◆ GOAL OF THE EXERCISE: Would you please report how many lines of the listing contain "computer"? Reply with that number only.

◆ EXERCISE MATERIAL:

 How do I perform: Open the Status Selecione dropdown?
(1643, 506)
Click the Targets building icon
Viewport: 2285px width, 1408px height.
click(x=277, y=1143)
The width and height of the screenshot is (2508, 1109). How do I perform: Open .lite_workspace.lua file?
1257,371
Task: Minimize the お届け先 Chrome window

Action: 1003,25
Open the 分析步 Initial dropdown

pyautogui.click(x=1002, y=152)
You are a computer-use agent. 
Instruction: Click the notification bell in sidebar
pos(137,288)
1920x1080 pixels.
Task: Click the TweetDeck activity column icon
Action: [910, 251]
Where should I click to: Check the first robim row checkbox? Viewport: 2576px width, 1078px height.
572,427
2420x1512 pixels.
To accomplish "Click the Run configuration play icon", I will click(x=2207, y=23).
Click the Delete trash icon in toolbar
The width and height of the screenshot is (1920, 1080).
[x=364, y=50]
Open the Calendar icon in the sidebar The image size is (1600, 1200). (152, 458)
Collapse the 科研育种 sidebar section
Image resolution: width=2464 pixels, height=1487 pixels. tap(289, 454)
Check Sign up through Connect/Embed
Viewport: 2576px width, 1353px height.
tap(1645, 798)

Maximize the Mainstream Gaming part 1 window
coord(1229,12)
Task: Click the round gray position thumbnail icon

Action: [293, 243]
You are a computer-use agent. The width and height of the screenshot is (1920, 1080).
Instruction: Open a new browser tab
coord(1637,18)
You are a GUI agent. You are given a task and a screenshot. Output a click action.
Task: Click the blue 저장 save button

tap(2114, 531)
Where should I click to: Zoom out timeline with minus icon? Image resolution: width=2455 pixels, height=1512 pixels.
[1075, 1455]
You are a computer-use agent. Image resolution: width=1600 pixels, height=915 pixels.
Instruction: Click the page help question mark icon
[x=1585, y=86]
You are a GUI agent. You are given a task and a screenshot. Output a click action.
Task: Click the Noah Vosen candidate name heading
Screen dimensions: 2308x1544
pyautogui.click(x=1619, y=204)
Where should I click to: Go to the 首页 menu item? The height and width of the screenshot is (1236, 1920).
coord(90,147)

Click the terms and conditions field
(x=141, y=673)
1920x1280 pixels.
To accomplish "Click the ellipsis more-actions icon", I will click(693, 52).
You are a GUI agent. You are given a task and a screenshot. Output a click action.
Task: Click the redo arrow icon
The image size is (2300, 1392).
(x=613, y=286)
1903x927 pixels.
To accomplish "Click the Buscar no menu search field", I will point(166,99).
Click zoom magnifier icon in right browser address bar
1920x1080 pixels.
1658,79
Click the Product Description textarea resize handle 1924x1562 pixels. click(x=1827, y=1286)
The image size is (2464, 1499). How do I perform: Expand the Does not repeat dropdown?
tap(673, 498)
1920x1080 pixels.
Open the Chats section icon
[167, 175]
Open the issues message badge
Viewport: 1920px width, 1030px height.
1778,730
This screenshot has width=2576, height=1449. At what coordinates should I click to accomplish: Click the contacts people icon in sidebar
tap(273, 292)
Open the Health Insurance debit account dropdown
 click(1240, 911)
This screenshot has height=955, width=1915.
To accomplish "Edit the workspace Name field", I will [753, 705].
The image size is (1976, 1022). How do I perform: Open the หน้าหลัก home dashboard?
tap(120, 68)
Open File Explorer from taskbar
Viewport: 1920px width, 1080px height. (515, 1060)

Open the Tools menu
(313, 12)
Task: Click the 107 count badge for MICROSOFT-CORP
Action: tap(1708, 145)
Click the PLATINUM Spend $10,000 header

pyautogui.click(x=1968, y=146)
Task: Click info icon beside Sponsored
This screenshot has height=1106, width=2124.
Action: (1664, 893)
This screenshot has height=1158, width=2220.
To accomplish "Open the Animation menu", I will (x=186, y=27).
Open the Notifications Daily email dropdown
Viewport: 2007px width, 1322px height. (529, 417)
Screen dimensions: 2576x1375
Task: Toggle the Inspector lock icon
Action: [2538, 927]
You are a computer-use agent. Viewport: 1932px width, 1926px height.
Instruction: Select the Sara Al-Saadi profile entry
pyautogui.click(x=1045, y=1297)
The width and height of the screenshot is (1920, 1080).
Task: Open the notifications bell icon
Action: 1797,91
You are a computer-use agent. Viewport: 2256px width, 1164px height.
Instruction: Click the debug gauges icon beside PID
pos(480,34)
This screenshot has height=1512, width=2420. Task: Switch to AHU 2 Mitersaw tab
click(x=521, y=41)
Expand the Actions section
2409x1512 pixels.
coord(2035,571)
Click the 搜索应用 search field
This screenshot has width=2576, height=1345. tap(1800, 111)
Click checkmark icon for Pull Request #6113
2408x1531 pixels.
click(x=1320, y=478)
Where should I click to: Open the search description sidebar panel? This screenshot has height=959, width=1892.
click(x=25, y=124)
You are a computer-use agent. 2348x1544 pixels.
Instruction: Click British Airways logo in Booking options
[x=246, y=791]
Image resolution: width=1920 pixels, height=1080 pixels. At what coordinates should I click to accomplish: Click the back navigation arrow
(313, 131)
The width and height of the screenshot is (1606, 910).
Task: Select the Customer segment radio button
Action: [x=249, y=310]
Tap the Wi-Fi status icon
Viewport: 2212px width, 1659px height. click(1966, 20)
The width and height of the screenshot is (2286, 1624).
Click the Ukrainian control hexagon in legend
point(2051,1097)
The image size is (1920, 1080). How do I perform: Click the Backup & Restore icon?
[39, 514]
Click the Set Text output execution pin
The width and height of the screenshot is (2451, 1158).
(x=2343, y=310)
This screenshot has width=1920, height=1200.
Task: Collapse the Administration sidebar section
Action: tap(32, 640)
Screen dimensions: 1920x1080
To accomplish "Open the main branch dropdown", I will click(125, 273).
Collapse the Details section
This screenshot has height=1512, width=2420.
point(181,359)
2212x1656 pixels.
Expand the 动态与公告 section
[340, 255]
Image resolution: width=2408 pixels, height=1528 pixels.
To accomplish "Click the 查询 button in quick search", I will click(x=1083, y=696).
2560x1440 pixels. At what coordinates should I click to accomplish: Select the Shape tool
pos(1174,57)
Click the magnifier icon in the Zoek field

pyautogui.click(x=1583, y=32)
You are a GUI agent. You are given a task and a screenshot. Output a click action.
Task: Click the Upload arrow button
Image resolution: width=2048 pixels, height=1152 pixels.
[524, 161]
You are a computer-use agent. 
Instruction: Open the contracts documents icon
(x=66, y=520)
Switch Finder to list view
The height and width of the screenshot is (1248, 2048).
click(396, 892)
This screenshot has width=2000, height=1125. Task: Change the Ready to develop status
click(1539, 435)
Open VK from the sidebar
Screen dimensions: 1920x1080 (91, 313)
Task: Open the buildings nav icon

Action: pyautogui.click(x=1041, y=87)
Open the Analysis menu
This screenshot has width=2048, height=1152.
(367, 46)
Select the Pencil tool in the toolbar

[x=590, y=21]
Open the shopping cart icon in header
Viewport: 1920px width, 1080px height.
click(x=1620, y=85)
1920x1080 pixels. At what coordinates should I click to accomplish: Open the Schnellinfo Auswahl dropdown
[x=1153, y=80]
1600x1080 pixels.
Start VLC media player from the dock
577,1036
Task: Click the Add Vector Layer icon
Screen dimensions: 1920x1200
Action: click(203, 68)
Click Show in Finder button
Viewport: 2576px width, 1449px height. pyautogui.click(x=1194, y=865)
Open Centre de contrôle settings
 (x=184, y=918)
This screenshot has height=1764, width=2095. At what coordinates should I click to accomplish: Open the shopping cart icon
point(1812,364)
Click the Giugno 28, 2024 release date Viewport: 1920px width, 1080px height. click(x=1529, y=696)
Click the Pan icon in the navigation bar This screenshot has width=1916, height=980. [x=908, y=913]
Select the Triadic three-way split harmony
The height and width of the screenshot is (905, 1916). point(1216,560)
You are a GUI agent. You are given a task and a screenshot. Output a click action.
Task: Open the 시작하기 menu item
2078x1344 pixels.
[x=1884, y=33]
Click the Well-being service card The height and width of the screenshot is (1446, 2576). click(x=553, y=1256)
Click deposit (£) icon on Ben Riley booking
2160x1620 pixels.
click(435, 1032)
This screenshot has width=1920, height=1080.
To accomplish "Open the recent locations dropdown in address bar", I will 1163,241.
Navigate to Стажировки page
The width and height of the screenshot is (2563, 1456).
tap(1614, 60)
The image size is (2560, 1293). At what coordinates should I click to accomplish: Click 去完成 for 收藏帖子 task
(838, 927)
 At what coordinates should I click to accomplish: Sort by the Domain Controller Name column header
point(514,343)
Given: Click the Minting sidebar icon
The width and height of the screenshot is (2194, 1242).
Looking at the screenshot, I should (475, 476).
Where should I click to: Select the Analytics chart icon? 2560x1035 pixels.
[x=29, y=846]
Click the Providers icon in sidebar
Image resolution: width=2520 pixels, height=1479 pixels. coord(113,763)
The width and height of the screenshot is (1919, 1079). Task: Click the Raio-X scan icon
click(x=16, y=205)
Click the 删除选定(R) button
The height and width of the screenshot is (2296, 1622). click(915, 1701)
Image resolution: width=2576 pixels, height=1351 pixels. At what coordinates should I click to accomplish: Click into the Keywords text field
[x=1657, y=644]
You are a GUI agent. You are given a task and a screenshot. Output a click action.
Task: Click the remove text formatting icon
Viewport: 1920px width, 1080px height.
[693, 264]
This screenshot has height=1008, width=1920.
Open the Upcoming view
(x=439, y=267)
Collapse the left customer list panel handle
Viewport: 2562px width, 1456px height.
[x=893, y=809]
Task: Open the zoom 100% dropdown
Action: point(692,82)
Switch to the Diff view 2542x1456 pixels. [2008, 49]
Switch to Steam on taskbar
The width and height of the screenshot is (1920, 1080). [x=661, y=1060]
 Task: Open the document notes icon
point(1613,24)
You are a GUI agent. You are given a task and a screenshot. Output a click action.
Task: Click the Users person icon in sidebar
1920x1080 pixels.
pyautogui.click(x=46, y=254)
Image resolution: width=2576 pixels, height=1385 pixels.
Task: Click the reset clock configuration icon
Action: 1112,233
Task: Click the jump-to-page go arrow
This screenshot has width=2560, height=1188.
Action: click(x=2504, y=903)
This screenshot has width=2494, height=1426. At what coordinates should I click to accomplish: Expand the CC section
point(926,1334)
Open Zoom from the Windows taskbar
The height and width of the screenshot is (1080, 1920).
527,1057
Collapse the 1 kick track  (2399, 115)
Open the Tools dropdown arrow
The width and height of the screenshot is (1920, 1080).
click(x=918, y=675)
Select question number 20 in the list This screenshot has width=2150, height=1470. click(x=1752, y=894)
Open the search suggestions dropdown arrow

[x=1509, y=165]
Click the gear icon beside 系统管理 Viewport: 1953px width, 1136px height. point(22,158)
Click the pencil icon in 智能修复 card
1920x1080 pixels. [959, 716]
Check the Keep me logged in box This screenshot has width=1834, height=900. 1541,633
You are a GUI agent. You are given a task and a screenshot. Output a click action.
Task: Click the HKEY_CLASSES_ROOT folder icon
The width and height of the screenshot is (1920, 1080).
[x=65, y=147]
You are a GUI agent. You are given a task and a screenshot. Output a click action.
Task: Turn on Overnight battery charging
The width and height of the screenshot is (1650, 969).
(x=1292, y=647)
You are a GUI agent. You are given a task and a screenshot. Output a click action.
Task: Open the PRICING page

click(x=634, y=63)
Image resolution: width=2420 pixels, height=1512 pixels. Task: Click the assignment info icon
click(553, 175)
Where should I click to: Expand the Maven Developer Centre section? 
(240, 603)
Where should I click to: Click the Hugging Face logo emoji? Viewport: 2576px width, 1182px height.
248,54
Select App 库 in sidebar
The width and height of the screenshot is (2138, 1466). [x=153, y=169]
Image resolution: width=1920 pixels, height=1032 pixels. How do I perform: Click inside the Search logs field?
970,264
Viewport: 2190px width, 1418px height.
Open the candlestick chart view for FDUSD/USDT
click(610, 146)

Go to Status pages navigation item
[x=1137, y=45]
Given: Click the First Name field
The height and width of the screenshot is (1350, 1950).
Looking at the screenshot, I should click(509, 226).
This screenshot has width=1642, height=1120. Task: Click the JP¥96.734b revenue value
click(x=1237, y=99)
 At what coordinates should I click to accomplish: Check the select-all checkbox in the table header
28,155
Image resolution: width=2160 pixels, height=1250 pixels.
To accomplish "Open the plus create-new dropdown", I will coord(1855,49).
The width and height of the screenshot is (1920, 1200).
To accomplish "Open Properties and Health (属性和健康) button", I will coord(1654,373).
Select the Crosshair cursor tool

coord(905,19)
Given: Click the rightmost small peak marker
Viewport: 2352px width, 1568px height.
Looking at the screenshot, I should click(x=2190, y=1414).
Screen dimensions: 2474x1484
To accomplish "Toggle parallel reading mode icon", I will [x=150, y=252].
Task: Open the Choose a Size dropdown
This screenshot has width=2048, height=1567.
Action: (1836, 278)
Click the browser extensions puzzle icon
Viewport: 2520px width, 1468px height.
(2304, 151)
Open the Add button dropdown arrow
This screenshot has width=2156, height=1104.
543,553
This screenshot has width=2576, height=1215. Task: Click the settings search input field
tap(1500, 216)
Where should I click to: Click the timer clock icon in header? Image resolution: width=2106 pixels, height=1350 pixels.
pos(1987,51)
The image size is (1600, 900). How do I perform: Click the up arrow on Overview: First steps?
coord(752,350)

◆ EXERCISE RESULT: 7